Revolution in the Revolution
by
Done for French-German television ARTE, Cuba: An African Odyssey is the fruit of fifteen years’ research and organizing on the part of Egyptian Jihan el Tahri. Treating three hot wars within the context of over “a quarter century plus one year, one month and one day” in the life of the larger Cold War, this African Diaspora 2008 Summer Film Series entry amasses a wealth of near unknown historical footage. Unknown, too, or else forgotten, among the instantly recognizable two Cuban, and Russian, American and some African leaders, are many others, including present-day interviewees poorly identified in titles unreadably imbedded in translation subtitles.
Disguised in 1965, clean-shaved in a suit and thick-rim glasses, Che is another man -- on shipping across Lake Tanganyika into the Belgian Congo/Democratic Republic of the Congo/Zaïre -- to bring revolutionary expertise to those fighting for the leftist MNC ideals of popular PM Patrice Lumumba, usurped and murdered by Col. Joseph Mobutu. Before his own failure, capture and murder, Che would take Bolivian guerrillas to task on “the reality of war. I emphasized the importance of a united command and discipline . . . of the party’s line.” Unable to inculcate military or ideological order, Guevara left Africa secretly after eight months.
So opens the film, followed by a middle section on Cuban aid to also-assassinated Amílcar Cabral’s PAIGC movement for Portuguese Guinea and Cape Verde, separately independent in the wake of Lisbon’s 1974 Carnation Coup, the former as Guinea-Bissau. Speaking of the convoluted situation in, and worldwide concern with, Angola and Namibia -- the last section in time but the documentary centerpiece -- Fidel emphasizes that, contrary to capitalism’s imputing its own imperialistic ends to Cuba, “we have no selfish reasons.”
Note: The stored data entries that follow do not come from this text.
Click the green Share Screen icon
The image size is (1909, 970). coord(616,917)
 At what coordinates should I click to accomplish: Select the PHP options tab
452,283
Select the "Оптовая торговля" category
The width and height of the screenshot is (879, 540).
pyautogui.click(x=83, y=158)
An ex-U.S. diplomat assesses that then as now we misread Cuba and the legitimate credit it deserves for bringing settlement to Angola’s alphabet soup of conflicting acronyms, armies and special interests from the Western and Eastern blocs as well as within the African continent. Governed after 1975 nationhood by the formerly Zambia-based liberation party MLPA, large, potentially rich Angola was plagued by warring factions, with South Africa’s “mandate” South West Africa/Namibia serving as a base for UNITA armed incursions (soon also supported by Washington, which as well funded yet another army in FNLA), as Pretoria simultaneously fought Namibia’s revolutionary SWAPO and maintained apartheid in its ex-German protectorate today touted for tourism as “quaint, but a land of stark beauty and riveting contradictions.”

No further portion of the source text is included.